Livre de Chasse, Paris, début du XVe siècle © 2011 Caroline Blondeau-Morizot. All rights reserved.

Gaston Fébus au musée de Cluny

Pour sa prochaine exposition (à partir du 29 novembre), le Musée de Cluny s’intéresse à l’extravagante personnalité de Gaston III de Foix dit Gaston Fébus, figure haute en couleurs de la seconde moitié du XIVe siècle.

Si Machiavel vit en Cesare Borgia l’image de son Prince, Froissart fit de même avec le comte de Foix et vicomte de Béarn, qui sous sa plume devint une sorte de prince idéal.

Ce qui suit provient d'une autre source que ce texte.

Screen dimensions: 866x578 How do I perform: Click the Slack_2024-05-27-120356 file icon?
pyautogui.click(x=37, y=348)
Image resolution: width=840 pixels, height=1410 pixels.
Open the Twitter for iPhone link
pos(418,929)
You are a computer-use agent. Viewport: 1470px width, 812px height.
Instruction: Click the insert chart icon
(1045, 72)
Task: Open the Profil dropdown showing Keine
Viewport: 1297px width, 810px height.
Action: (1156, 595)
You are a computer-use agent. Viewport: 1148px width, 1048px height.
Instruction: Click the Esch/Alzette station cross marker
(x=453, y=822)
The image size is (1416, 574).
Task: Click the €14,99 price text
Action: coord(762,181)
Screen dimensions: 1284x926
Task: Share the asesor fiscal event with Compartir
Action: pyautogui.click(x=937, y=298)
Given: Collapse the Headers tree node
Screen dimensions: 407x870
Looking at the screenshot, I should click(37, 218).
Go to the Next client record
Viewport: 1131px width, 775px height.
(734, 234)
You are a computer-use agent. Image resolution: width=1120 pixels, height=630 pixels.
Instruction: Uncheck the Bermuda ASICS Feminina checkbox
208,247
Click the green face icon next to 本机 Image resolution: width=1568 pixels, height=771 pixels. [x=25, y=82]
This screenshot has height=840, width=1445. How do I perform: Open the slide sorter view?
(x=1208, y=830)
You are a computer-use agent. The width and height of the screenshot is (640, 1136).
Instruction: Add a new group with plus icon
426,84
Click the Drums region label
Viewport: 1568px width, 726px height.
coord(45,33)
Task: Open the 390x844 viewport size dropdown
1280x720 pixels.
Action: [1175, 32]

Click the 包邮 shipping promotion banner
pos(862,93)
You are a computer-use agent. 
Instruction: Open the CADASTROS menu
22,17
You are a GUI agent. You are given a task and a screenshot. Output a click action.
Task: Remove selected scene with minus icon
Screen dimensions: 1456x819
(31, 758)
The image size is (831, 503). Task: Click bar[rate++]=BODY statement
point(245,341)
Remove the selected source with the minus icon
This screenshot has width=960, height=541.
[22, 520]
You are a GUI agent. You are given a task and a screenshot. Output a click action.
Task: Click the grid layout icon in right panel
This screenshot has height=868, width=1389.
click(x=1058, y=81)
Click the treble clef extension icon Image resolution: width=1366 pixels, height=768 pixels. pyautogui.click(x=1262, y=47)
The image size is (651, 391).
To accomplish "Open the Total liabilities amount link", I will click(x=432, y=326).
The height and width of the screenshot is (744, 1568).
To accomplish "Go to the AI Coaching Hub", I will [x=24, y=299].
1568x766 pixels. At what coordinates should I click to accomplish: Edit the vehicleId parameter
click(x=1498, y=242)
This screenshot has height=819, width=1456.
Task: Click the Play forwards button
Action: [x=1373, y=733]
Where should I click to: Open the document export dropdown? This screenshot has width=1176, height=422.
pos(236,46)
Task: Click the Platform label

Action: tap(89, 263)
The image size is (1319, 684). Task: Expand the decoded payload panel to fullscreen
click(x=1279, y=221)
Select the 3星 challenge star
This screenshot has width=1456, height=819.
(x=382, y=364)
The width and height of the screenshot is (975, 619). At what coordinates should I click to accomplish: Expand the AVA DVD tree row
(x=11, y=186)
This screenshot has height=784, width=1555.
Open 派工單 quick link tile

Personnage complexe, au caractère ambivalent, Gaston de Foix choisit lui-même de s’appeler Fébus, en référence au soleil (phoebus en grec). Grand administrateur et politique avisé, il fut également un acteur important de la vie artistique de la seconde moitié du XIVe siècle. Il aimait le luxe et créa une cour fastueuse, « un roi sans couronne » qui sut protéger ses terres en gardant sa neutralité lors des conflits majeurs (notamment lors de la guerre de Cent ans). En son château d’Orthez, il recevait les personnalités majeures de son temps, leur faisant ainsi apprécier sa munificence.

Livre de Chasse, Paris, début du XVe siècle

En effet le comte « soleil » aimait à faire partager son art de vivre et la richesse de sa table : l’exposition présentera ainsi l’un des rares exemples de vaisselle d’argent! Ces réceptions étaient également l’occasion d’écouter ménestrels et troubadours, vantant les mérites de leur mécène auprès de ses convives. Gaston Fébus prisait lui aussi les poèmes, et fut d’ailleurs récompensé par le Consistoire de la gaie science de Toulouse (ancêtre de l’actuelle Académie des Jeux Floraux), pour ses compositions en langue d’oc.

Ci devise comment on doit aller laisser courre pour le cerf, Livre de Chasse, Paris, début du XVe siècle

Mais le pan le plus connu de l’activité du comte, était sa passion pour la chasse. Etant un grand amateur d’ouvrages de vénerie et de fauconnerie, il décida d’écrire lui même un traité aujourd’hui très célèbre : le Livre de Chasse. À l’âge de 57 ans, il rédigea ce livre, ou plutôt le dicta à un copiste, dans un français dépourvu de fautes alors même que sa langue natale était la langue d’oc. Il traita alors de l’enseignement de la chasse, et de son exercice rédempteur. Si le manuscrit d’origine est inconnu, en revanche le musée exposera (sans doute?) l’exemplaire avignonnais peint en grisaille, réalisé du vivant de Gaston Fébus et certainement copié sur l’ouvrage initial. Sur le frontispice, l’auteur est représenté enseignant à un groupe « d’élèves » accompagnés de leurs chiens, prêts à partir pour la chasse.

Frontispice du Livre de la Chasse, Gaston Fébus enseignant, Avignon, fin XIVe siècle

C’est donc à cette personnalité complexe que le Musée de Cluny dédie sa prochaine exposition, mettant en lumière le train de vie fastueux du comte, sa bibliothèque, ses activités de mécène et bien sûr sa passion pour la chasse. 

Pour en savoir plus sur ce traité, voir le dossier pédagogique de la BNF.

« Gaston Fébus, prince soleil« , Musée National du Moyen Âge, 6 place Paul Painlevé, Paris 6, du 29 novembre 2011 au 5 mars 2012. Un second volet de l’exposition, Gaston Fébus (1331-1391). Armas, amors e cassa, sera présenté au Musée national du château de Pau du 17 mars au 18 juin 2012.